Attorneys and insurers already are hearing reports of federal reimbursement decisions being introduced into medical malpractice cases. In such instances, lawyers use federal payment denials to bolster their claims of negligence, according to Mike Stinson, director of government relations for PIAA, a national trade association representing medical liability insurers.
Hospital readmission standards are one such federal quality measurement that could unfairly impact doctors in court, said Brian K. Atchinson, PIAA president and CEO. The ACA reduces payments to hospitals considered to have excessive readmissions.
“The mere fact that there will be many thousands of people that will be readmitted to a hospital within 30 days, that should not be evidence of inadequate care,” Mr. Atchinson said.
Penalties regarding hospital-acquired conditions and value-based incentive payments also could impact lawsuits.
Lawyers are creative and will search for clever ways to further their argument, Mr. Leiva said. “There’s nothing to stop [them] from using that to move the needle a little further” to support their claim.”
State legislatures are working to remedy this growing legal jeopardy. Georgia recently passed laws banning federal quality measures from being used to create standards in medical liability cases. Florida has had a similar law on the books since 2011.
Before Georgia’s law was enacted in May, plaintiffs’ attorneys had sought to have information about Medicare reimbursement denials presented to medical malpractice juries, according to Joseph L. Cregan, senior vice president and general counsel for MAG Mutual Insurance, a medical liability insurer that operates in the Southeast.

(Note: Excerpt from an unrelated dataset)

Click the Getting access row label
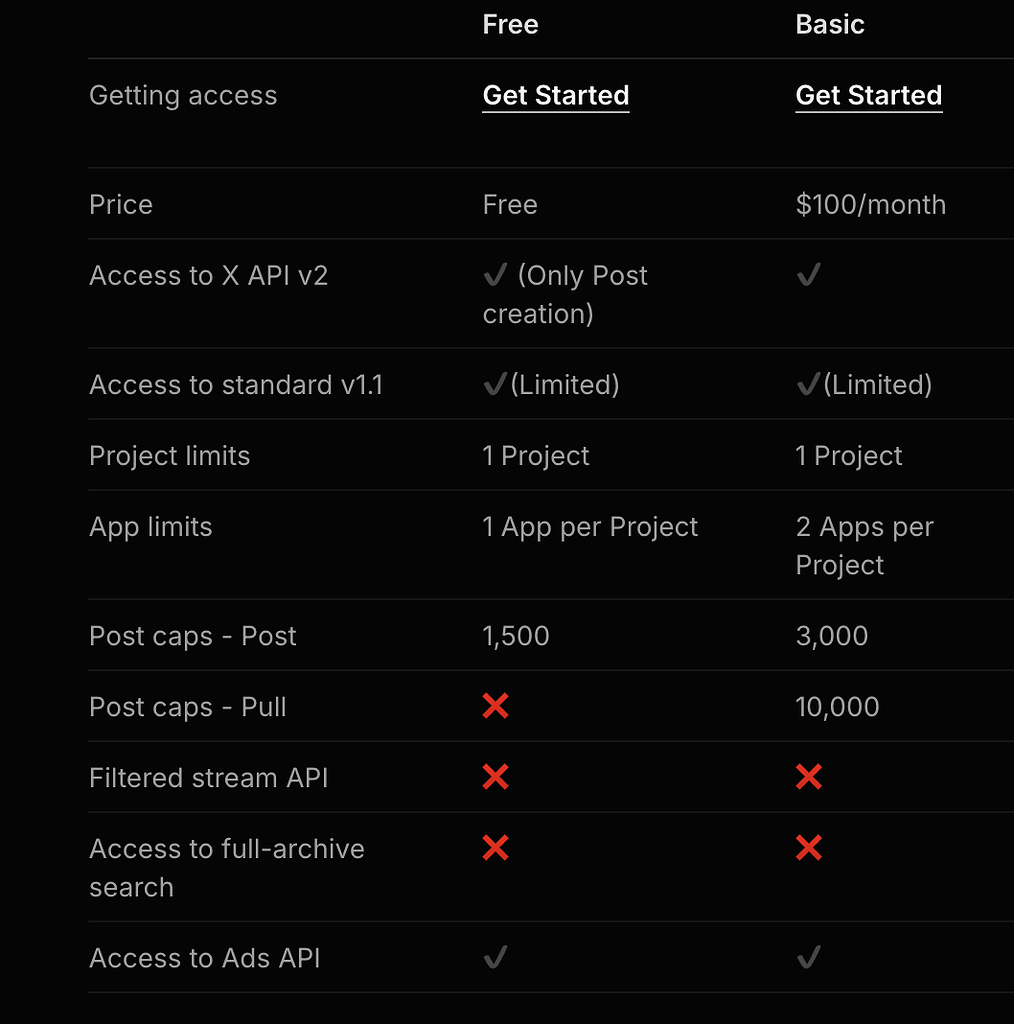Viewport: 1014px width, 1024px height. pyautogui.click(x=183, y=95)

“Obviously, placing these issues before the jury could adversely affect our physician insureds, because it … encourages a juror to impose a simplistic analysis instead of the proper legal analysis,” Mr. Cregan said. “Our desire was that H.B. 499 would clarify that traditional ‘reasonable physician’ standard of care analysis remains the fundamental key to judging our Georgia physicians.”
Since Georgia’s enactment of H.B. 499, other states, including Alabama and Mississippi, have expressed interest in considering similar laws, Mr. Cregan said.
“I think you are going to see the H.B. 499 idea introduced in other state legislatures in 2014, and I think you will see the issue debated and passed in a number of states,” he said.
Others are looking toward federal legislation as a solution to unintentional ACA legal traps.
H.R. 1473, the Standard of Care Protection Act, was introduced by Rep. Phil Gingrey (R-Ga.), and is supported by the American Medical Association. It is currently under consideration by subcommittees of the Energy and Commerce Commiteee and the Judiciary Committee; no Senate companion has been introduced.
The bill would prevent ACA guidelines and standards from being construed to establish a standard of care in medical malpractice cases. It also would prevent those provisions from preempting state laws that govern medical liability.
“There should be no room for misinterpretation of the [ACA] to create new causes of action or trump state medical malpractice laws,” Rep. Gloria Negrete McLeod (D-Calif.), a cosponsor of the bill, said in a statement.
The bill also was included in H.R. 2810, a bill to replace the Medicare Sustainable Growth Rate formula, which was passed out of the Energy and Commerce Committee in July. Proponents are cautiously optimistic about the bill’s success.
“Over the autumn, we’re going to be paying close attention to how this legislation proceeds,” Mr. Atchinson of PIAA said. “We certainly believe it would be good for both the physicians and the nation’s patients.”